Advocates are calling on the state to better protect Syracuse residents living near Interstate 81 from the impacts of the upcoming construction project. The New York Civil Liberties Union outlined concerns and proposed resolutions in a letter to the New York State Department of Transportation and Gov. Kathy Hochul.

Lanessa Owens-Chaplin, director of NYCLU’s environmental justice project, said she wants to see the state include relocation assistance in the final I-81 project plan, called a record of decision.

"If there are residents or vulnerable community members that can't withstand living 3 feet from a major construction site for several years, then they should have that option and have some resources provided that will allow them to relocate," she said.

The NYCLU is also proposing the DOT conduct a community needs health assessment to better identify populations who may have pre-existing conditions, especially children and the elderly.

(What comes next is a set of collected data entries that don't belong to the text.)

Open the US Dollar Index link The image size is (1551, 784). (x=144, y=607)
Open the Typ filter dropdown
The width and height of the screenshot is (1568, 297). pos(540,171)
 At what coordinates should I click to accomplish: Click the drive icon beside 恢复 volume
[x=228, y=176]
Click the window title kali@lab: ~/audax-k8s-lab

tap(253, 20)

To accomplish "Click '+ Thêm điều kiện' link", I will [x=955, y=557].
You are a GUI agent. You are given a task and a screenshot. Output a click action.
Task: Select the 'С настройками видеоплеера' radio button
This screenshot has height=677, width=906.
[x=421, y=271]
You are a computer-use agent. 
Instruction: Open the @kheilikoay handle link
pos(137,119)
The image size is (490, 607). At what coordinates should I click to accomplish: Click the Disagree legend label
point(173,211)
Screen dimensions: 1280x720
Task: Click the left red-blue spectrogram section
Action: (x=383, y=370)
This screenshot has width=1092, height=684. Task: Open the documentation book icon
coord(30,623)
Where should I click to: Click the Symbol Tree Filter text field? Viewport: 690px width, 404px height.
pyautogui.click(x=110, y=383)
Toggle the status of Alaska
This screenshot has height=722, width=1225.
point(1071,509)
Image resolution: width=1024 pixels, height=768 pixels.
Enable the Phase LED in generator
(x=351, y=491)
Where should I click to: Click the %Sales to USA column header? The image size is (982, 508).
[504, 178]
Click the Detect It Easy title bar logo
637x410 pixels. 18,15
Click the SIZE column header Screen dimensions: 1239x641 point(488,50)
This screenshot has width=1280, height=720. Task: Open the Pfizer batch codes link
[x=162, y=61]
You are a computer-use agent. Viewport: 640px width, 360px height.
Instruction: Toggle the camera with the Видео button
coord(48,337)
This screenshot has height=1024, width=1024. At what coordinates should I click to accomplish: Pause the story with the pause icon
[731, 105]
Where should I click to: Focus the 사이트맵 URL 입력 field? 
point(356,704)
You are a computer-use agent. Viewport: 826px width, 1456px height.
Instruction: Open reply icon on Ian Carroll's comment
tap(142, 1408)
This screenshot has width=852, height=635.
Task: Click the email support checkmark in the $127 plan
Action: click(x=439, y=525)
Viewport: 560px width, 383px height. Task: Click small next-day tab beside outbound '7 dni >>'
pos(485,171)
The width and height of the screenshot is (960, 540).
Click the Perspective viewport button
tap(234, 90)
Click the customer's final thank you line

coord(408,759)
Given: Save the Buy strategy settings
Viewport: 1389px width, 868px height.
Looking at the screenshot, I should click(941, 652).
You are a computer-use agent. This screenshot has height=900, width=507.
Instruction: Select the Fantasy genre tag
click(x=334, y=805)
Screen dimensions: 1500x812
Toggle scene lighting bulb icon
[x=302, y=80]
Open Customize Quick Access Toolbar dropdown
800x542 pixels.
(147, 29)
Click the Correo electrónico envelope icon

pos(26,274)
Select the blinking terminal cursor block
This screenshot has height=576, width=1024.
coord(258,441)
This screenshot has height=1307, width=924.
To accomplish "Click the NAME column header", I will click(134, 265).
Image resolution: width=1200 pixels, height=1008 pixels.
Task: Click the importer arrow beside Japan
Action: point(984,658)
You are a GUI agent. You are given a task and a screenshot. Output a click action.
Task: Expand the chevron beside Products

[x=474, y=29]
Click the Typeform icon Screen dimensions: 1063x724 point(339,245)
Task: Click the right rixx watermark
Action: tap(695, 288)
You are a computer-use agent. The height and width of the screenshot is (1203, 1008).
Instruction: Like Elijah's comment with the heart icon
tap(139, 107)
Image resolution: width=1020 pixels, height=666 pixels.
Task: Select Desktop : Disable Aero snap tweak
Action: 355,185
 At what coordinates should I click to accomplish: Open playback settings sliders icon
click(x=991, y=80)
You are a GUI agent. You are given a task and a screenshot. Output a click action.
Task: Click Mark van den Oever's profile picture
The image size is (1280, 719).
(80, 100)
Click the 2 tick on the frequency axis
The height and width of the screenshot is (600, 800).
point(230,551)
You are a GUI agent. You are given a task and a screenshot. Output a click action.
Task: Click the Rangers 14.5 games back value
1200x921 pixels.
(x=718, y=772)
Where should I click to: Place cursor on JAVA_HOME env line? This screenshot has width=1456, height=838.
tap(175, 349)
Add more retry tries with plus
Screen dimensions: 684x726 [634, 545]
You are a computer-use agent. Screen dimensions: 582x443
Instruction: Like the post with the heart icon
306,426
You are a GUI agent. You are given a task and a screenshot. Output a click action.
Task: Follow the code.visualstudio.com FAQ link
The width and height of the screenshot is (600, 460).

Chaplin said the transportation agency should also has establish a lead testing and mitigation program for lead paint dust that could occur when the viaduct is demolished — one in six African American children in the area has experienced lead poisoning, one of the highest rates in the nation.

"We want to go in with a very proactive plan of how are we going to address the potential of harm to a community that's already experiencing harm," she said.

The NYCLU collected hundreds of resident signatures this weekend to show the public's support for lead abatement efforts, relocation benefits, the needs assessment and additional health protections. The organization plans to submit the petition to the state agency.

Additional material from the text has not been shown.